■ Your objective ■
Go through each line of the records below and count those with the word "Given"; give only the total.

:: Supplied data ::

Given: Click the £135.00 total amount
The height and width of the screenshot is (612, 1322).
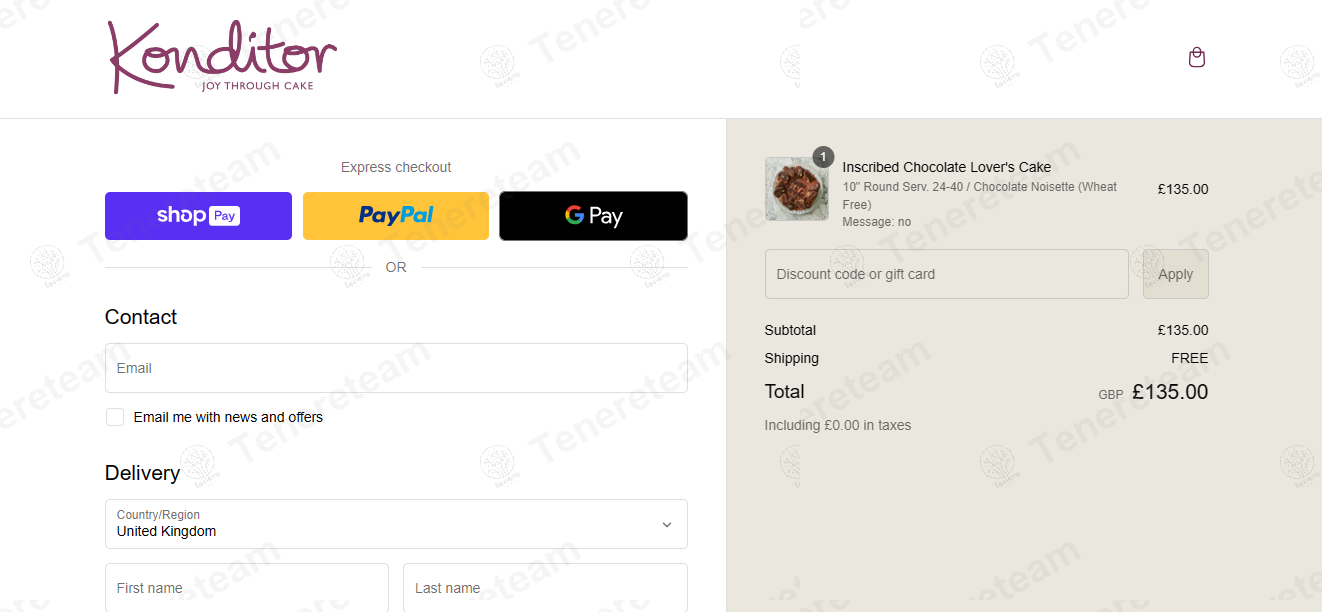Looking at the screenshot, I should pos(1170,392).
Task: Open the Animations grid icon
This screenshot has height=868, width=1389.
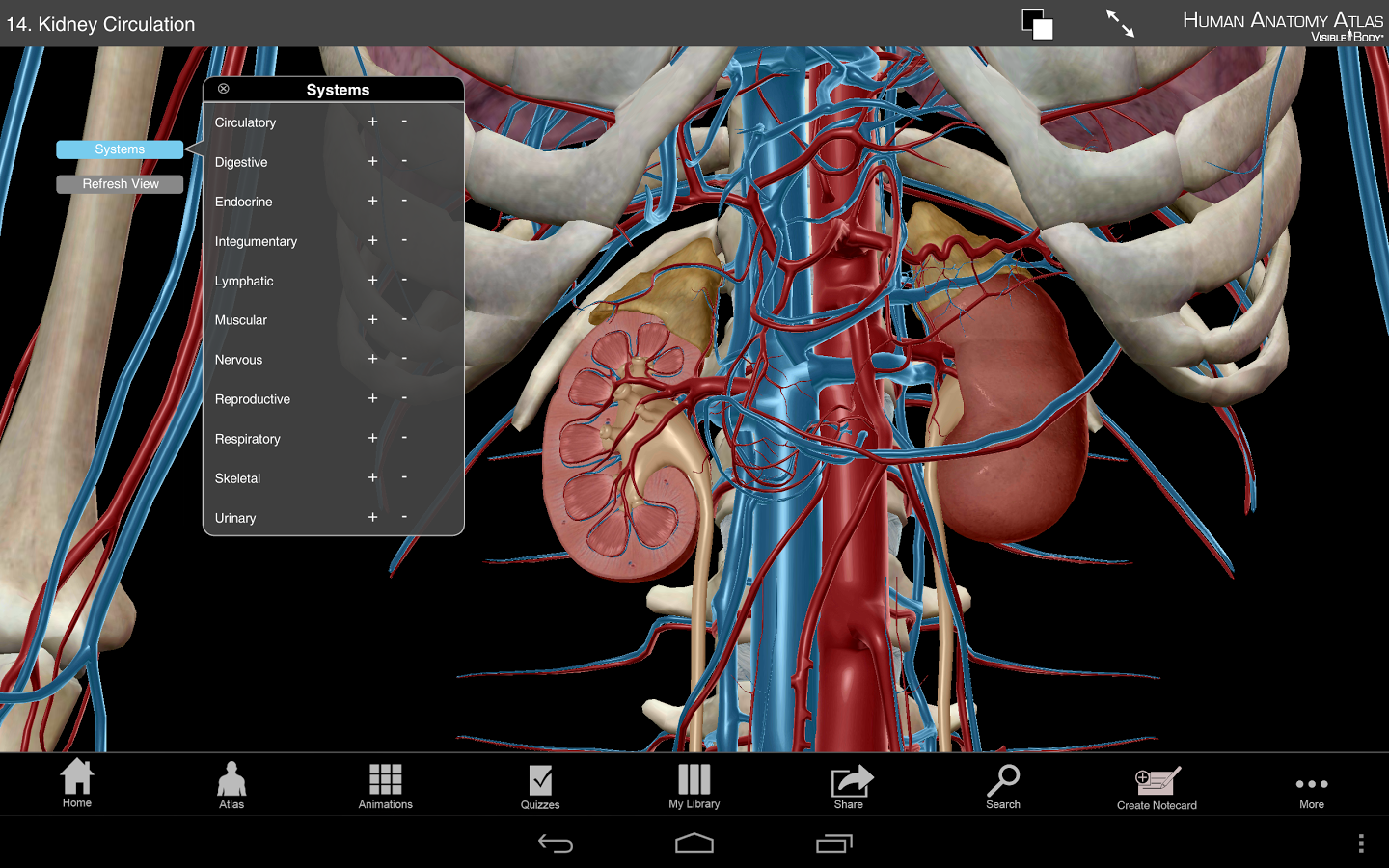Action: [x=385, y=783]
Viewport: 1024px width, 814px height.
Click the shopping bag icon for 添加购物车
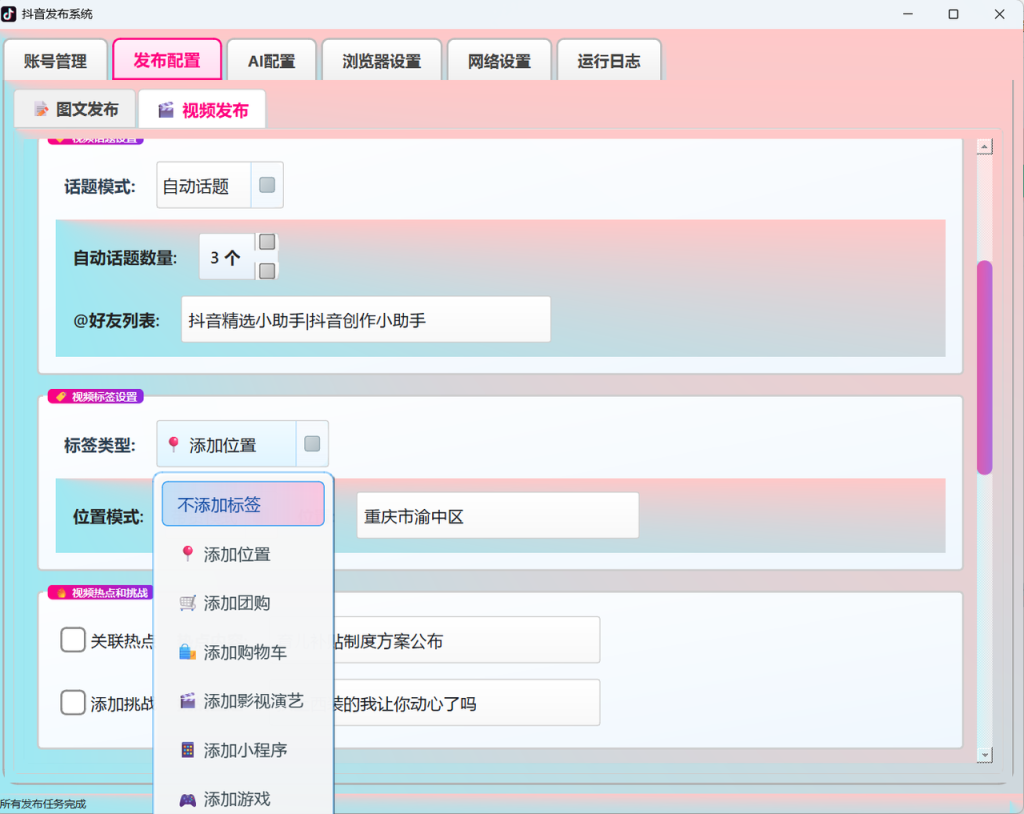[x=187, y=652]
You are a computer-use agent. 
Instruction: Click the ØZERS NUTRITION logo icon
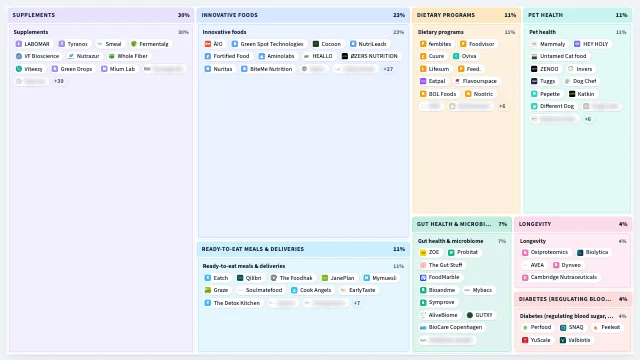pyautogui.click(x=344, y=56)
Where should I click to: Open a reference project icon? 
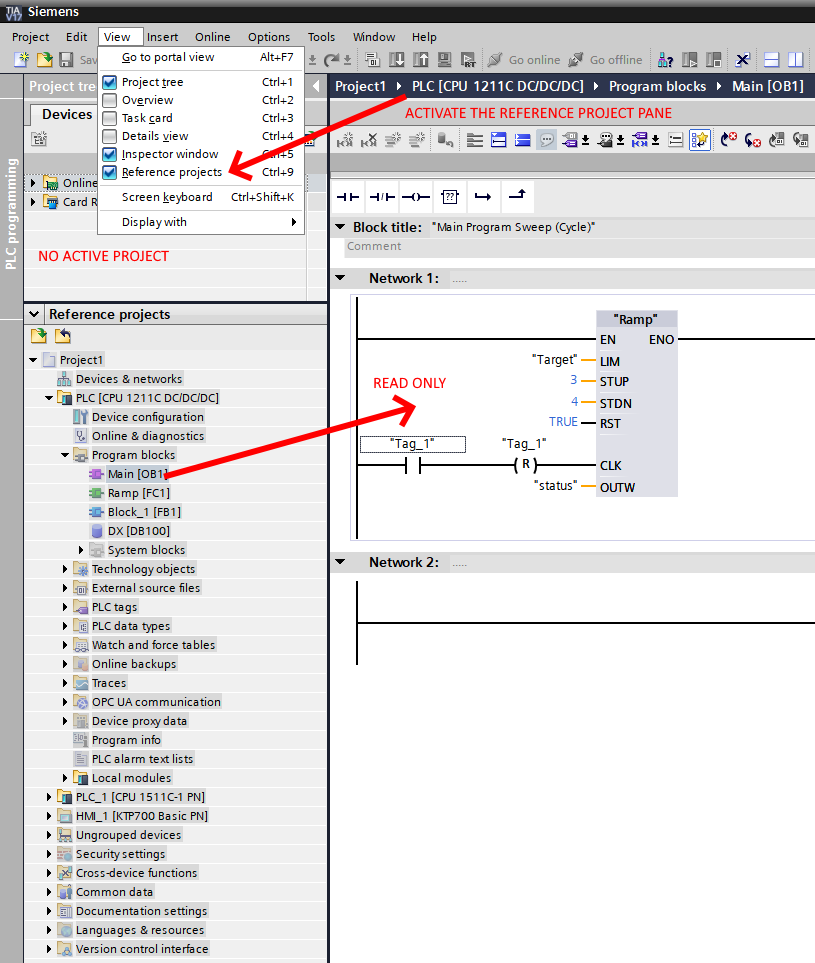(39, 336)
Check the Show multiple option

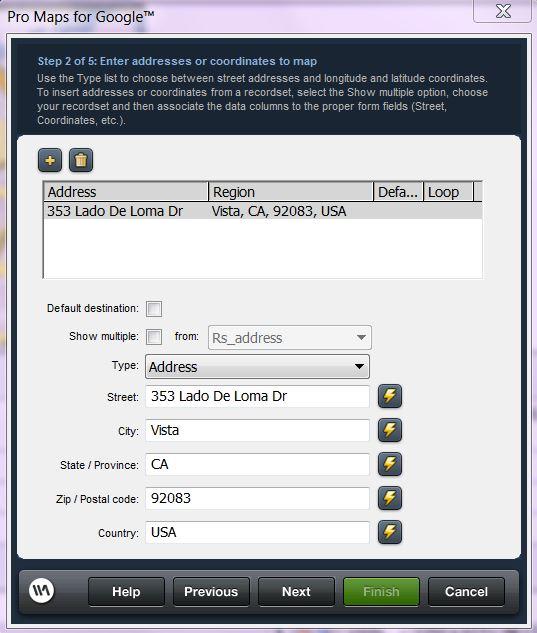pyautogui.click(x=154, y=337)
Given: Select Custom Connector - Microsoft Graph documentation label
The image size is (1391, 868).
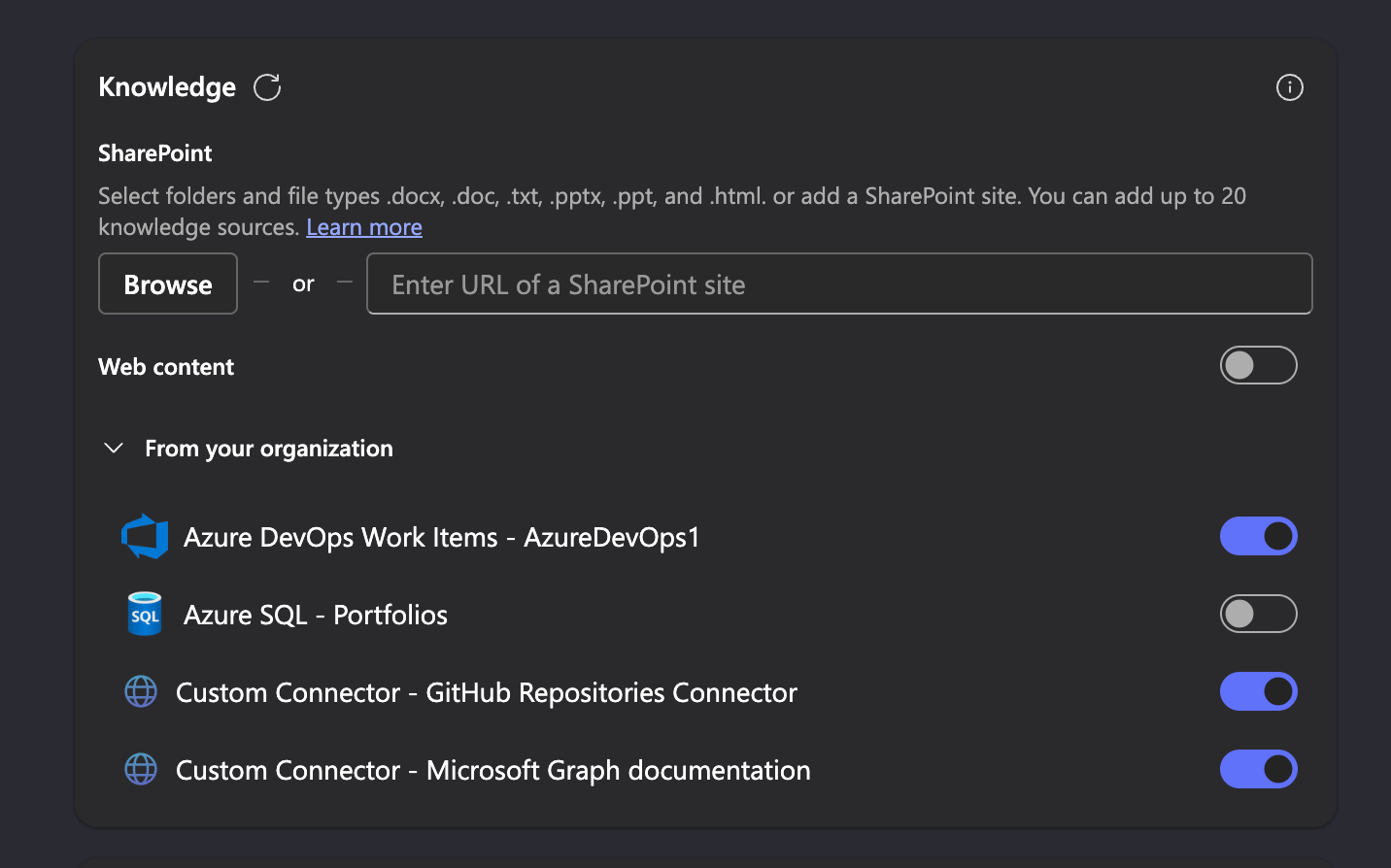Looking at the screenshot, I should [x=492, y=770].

:::

■ Solution to the exercise ■
2